In the records below, find the line with "Short Sleeves (220, 298)" and the line with "Understanding Annulment (32, 2419)". Print both exactly, along with every line between them, and no other line.

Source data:
★ ★ ★ ★ ★ ★ ★

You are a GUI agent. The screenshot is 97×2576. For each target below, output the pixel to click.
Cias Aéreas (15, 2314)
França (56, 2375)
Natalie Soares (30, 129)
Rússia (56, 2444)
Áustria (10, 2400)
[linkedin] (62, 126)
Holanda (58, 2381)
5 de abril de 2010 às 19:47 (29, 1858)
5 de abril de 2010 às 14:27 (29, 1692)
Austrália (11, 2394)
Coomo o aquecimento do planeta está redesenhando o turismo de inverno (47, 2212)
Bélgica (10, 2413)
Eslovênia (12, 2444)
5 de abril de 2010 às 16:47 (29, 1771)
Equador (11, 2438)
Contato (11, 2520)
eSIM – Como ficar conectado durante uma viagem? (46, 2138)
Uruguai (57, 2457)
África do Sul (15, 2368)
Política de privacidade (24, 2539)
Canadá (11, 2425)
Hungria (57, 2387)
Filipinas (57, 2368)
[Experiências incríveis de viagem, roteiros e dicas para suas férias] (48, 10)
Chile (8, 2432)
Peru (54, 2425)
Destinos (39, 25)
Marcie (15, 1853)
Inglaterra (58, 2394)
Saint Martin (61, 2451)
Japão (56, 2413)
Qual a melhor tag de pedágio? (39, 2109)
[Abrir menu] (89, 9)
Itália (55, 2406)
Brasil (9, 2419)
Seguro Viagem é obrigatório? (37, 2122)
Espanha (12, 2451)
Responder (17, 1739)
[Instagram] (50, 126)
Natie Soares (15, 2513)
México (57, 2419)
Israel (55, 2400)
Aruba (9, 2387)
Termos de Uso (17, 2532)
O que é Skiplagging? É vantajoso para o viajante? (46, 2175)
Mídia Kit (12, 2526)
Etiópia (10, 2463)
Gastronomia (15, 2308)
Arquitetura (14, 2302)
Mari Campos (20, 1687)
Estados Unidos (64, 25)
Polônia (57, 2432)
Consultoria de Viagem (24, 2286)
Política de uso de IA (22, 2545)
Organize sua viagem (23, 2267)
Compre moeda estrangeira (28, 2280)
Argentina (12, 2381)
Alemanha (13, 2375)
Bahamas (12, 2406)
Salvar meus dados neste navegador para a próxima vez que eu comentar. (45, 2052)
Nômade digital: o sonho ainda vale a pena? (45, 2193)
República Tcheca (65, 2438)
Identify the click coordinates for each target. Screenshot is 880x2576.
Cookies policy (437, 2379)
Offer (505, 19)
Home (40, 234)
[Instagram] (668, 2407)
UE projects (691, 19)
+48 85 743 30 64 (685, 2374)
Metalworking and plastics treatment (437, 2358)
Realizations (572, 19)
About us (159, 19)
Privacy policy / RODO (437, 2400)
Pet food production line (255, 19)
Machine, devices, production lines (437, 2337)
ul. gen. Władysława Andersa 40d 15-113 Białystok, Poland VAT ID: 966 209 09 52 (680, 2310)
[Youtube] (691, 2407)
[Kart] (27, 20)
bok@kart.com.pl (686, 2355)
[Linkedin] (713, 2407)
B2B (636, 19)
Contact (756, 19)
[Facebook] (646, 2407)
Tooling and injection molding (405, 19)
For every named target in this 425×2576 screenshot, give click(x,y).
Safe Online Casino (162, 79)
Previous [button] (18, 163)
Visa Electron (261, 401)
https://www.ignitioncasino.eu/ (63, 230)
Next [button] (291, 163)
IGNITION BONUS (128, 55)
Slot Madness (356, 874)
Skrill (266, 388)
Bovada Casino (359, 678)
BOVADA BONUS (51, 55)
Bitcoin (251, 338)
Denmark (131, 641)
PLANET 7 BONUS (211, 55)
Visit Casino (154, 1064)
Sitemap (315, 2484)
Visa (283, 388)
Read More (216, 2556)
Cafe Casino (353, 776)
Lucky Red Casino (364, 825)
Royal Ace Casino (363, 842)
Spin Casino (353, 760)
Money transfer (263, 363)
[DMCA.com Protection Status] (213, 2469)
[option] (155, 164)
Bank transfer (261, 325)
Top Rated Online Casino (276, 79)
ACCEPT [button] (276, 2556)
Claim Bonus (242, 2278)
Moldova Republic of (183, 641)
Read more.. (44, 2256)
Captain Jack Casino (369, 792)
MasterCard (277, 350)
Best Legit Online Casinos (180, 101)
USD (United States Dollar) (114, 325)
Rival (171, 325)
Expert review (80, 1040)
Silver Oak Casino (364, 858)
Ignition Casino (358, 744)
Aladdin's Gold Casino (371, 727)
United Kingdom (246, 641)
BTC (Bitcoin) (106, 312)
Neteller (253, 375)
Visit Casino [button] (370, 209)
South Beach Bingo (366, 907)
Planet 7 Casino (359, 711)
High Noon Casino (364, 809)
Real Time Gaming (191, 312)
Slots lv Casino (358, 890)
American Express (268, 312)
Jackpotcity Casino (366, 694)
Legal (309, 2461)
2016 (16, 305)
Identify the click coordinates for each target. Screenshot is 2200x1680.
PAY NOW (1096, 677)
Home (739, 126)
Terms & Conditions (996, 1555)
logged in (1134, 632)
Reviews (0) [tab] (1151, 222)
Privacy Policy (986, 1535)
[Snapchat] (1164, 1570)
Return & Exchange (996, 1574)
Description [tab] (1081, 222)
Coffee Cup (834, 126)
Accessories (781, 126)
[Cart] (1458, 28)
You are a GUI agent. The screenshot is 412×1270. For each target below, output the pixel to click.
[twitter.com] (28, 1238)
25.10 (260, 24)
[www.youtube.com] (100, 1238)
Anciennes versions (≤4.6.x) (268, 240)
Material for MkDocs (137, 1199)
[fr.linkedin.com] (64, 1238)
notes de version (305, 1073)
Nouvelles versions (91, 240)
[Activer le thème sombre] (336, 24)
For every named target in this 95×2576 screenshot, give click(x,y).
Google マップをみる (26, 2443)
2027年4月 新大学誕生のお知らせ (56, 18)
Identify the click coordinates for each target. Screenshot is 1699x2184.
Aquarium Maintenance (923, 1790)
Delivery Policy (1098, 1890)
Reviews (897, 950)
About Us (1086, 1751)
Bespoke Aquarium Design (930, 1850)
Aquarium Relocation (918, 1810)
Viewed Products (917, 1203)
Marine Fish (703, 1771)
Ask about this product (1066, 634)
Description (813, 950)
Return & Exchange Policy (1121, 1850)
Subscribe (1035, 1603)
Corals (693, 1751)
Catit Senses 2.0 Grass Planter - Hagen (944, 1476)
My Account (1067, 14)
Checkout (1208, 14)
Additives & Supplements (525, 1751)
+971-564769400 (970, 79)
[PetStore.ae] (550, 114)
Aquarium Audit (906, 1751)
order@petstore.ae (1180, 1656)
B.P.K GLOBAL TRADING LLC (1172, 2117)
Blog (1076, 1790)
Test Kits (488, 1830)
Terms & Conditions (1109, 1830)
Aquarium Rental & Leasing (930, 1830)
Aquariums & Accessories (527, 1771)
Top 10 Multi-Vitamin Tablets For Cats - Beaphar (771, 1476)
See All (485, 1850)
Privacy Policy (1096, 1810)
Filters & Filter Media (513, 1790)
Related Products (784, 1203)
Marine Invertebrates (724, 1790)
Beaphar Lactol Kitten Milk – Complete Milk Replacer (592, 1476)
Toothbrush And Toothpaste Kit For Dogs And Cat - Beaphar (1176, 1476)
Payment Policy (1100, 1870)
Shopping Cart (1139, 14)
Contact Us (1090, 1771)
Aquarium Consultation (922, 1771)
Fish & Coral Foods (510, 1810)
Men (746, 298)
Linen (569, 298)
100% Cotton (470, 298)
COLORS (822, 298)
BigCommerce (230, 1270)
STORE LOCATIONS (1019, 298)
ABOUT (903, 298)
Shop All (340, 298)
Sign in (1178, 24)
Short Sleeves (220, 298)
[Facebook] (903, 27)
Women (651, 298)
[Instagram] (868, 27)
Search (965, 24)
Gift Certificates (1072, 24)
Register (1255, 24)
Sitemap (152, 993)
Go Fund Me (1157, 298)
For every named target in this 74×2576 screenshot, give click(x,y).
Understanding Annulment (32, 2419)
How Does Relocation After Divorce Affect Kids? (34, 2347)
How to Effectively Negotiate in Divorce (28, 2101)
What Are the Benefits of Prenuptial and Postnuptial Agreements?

★ ★ ★ ★ ★ ★ ★

■ EXPECTED ANSWER ■
Short Sleeves (220, 298)
[Facebook] (903, 27)
Women (651, 298)
[Instagram] (868, 27)
Search (965, 24)
Gift Certificates (1072, 24)
Register (1255, 24)
Sitemap (152, 993)
Go Fund Me (1157, 298)
For every named target in this 74×2576 screenshot, give click(x,y).
Understanding Annulment (32, 2419)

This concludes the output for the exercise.